SET TASK
Edit everything from the line containing "The width and height of the screenshot is (1170, 786)." down to the line containing "coord(304,16)" so that "Viewport" becomes "Display", keeping all else the same. Return only those lines.
++++++++
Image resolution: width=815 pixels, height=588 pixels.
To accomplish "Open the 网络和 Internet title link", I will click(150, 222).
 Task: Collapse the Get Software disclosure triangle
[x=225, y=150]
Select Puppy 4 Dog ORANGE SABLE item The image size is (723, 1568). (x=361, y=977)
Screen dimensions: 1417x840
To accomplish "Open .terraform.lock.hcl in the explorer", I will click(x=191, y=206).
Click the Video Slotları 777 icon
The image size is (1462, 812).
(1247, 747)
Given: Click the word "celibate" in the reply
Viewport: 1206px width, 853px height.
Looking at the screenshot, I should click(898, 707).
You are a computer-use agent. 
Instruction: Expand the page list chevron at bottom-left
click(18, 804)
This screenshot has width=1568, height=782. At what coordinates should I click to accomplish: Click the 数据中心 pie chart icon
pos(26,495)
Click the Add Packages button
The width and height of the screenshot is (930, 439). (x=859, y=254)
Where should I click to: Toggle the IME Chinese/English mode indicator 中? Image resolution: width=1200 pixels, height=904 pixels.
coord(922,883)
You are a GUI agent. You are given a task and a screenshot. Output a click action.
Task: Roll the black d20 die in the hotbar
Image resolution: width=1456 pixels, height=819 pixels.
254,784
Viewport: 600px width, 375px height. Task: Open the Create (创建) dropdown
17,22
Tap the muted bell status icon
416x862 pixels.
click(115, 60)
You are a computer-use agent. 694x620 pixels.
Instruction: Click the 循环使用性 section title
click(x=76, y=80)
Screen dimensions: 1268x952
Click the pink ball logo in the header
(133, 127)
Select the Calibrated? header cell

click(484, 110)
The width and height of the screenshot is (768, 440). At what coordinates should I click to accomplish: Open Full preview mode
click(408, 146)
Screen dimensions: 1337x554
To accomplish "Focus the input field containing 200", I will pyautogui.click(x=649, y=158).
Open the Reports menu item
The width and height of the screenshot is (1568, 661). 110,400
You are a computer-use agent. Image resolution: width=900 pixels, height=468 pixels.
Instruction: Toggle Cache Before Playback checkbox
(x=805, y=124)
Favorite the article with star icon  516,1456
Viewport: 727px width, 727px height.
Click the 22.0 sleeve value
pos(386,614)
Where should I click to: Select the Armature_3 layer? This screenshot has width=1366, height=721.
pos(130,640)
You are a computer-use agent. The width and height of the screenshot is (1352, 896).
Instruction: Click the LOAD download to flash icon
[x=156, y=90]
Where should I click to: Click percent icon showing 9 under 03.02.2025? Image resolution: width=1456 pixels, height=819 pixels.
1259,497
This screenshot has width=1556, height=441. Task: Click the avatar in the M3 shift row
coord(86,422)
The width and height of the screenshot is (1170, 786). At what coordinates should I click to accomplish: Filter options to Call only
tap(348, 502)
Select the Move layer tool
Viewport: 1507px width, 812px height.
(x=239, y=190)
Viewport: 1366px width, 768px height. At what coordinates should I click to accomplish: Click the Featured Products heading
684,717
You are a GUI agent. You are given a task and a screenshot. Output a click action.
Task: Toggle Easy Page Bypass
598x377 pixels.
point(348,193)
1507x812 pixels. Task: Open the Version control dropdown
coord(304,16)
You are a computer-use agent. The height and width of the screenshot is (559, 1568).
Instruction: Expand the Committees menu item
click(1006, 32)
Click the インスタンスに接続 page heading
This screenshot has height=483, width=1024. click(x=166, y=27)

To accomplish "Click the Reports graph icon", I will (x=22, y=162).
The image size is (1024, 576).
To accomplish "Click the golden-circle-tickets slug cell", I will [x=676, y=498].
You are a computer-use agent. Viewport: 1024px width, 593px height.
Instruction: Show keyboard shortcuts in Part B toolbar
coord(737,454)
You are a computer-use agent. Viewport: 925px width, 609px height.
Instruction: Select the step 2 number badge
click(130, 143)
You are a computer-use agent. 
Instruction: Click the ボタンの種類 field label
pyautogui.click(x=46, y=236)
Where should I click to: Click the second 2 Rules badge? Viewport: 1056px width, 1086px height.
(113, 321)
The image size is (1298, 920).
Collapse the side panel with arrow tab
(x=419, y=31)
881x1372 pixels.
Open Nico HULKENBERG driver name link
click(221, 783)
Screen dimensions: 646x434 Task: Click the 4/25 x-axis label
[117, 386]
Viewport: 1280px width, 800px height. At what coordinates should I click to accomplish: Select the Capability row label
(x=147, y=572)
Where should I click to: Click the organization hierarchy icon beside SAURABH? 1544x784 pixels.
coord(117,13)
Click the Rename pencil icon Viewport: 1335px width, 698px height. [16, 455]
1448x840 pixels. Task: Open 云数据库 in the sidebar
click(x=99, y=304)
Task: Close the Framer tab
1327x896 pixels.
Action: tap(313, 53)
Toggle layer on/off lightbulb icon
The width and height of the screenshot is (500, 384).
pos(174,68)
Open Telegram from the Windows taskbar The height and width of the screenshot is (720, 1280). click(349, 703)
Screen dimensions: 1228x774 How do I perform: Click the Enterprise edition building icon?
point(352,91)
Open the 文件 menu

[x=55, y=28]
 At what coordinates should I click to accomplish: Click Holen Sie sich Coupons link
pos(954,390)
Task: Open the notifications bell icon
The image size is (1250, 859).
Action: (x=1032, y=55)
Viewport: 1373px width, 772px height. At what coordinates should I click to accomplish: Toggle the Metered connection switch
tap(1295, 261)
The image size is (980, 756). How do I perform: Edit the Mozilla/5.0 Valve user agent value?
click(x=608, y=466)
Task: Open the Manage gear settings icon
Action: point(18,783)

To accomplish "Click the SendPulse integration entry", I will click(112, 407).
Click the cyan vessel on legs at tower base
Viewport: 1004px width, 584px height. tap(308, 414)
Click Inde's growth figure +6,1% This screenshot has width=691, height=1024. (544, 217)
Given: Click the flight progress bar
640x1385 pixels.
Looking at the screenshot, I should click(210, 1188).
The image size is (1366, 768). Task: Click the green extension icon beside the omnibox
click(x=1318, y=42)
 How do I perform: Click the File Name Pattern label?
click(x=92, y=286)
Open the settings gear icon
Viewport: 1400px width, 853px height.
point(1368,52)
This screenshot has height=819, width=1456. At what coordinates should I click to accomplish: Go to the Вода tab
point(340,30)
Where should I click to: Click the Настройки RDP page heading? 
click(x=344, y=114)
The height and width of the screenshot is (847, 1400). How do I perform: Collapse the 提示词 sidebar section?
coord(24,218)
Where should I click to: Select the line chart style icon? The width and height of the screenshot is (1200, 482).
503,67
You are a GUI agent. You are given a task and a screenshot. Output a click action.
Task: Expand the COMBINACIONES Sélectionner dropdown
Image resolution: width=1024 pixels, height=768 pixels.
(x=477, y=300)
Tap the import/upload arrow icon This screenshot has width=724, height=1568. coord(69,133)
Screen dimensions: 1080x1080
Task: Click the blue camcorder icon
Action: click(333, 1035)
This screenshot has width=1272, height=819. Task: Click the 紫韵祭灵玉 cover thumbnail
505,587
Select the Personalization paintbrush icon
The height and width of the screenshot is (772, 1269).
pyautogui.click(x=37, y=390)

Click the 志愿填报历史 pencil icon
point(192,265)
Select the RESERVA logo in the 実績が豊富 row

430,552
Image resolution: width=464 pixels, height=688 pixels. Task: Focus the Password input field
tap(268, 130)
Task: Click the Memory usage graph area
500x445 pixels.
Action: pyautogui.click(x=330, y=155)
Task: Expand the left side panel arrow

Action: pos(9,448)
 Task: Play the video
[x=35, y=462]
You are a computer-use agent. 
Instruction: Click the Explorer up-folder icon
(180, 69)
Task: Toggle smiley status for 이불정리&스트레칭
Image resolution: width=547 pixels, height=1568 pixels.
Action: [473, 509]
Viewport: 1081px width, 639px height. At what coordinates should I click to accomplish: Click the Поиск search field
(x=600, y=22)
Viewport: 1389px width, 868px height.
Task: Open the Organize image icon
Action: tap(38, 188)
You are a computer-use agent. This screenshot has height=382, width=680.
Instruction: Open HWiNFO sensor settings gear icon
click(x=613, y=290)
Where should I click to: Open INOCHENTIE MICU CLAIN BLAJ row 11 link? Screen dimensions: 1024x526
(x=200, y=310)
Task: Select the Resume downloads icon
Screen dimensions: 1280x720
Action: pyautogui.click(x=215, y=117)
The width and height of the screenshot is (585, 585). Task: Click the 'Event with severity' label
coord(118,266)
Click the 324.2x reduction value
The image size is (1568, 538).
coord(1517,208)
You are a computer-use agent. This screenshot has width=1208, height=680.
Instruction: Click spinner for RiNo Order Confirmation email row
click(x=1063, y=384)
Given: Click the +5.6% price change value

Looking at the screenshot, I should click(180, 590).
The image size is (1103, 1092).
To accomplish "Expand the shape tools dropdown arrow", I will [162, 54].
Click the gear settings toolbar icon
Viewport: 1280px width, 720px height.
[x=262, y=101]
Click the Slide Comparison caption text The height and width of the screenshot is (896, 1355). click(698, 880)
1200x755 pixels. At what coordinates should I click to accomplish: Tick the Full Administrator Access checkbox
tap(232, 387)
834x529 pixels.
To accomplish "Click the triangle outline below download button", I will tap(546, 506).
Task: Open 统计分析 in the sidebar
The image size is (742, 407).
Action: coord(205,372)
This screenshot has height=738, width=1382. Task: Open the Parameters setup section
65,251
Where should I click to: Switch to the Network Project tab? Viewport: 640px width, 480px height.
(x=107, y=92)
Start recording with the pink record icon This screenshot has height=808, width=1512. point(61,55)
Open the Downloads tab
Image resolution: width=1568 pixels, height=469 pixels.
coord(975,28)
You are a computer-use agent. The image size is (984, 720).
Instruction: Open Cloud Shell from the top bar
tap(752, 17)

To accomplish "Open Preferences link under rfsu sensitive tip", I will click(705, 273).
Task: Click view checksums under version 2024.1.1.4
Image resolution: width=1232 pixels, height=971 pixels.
++++++++
RIGHT ANSWER
The width and height of the screenshot is (1170, 786). At what coordinates should I click to accomplish: Filter options to Call only
tap(348, 502)
Select the Move layer tool
Display: 1507px width, 812px height.
(x=239, y=190)
Display: 1366px width, 768px height. At what coordinates should I click to accomplish: Click the Featured Products heading
684,717
You are a GUI agent. You are given a task and a screenshot. Output a click action.
Task: Toggle Easy Page Bypass
598x377 pixels.
point(348,193)
1507x812 pixels. Task: Open the Version control dropdown
coord(304,16)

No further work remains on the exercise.